• _EXERCISE OBJECTIVE_
The answer must consist of every line from the data that holds the string "agent".

Saved data entries:
Start of Block

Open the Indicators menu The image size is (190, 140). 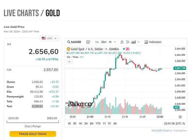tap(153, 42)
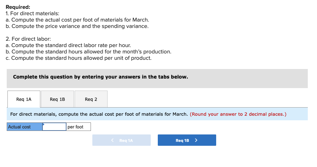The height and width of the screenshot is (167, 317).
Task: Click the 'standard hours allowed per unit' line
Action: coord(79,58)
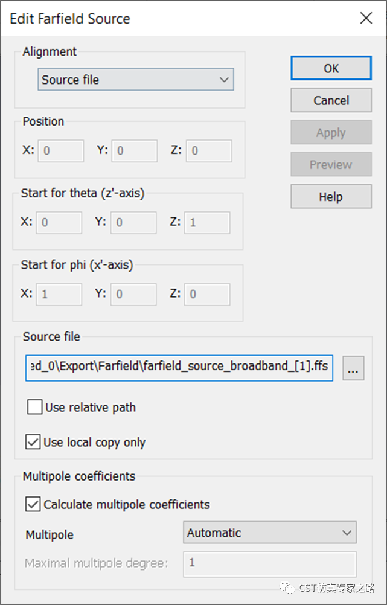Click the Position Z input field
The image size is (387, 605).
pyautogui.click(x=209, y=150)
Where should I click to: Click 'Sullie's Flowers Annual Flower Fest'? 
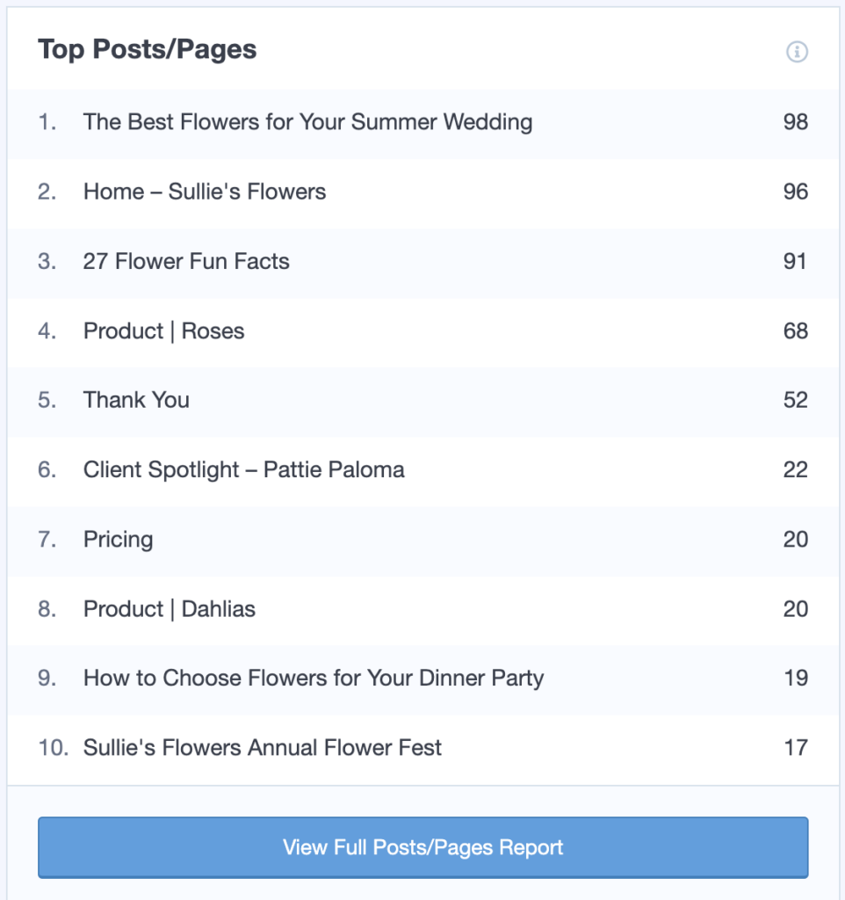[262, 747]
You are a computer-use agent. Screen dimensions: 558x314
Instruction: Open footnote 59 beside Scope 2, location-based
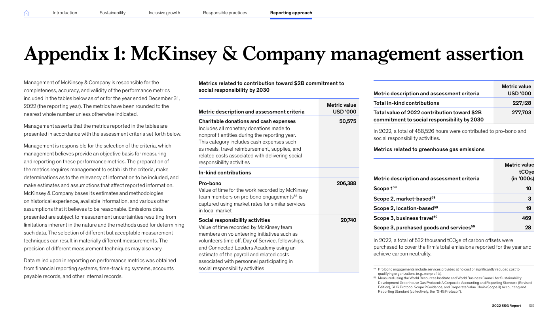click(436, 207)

End of Block
Start of Block

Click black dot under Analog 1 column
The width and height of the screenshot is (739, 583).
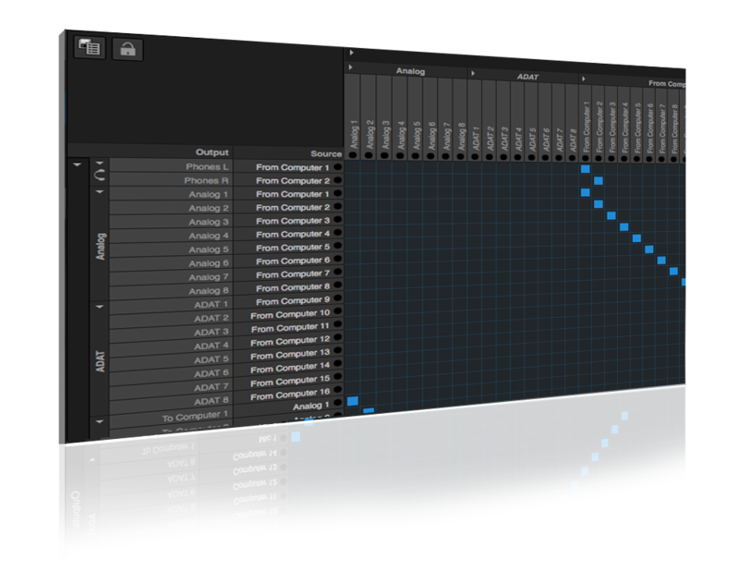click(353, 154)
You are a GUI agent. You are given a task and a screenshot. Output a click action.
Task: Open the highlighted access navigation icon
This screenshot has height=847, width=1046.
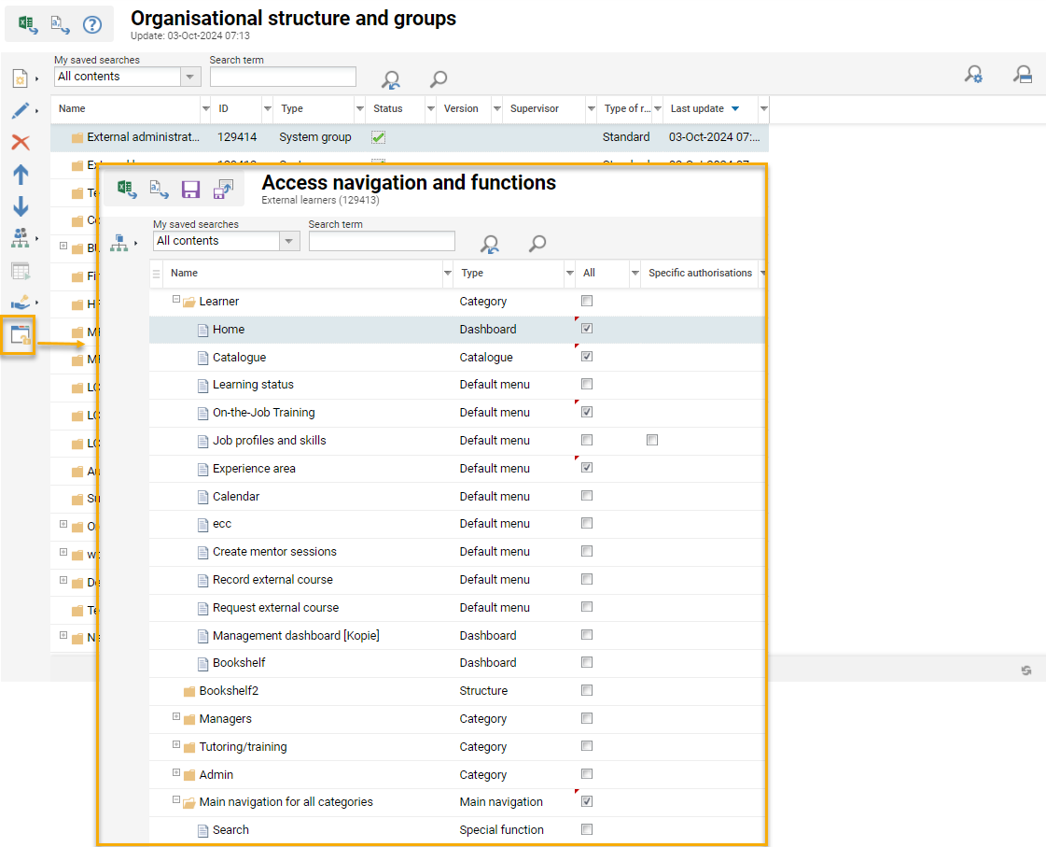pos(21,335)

End of Block

• _WRITTEN REPLY_
You are a computer-use agent. Screen dimensions: 558x314
You are a GUI agent. You are given a task and a screenshot. Output a click action.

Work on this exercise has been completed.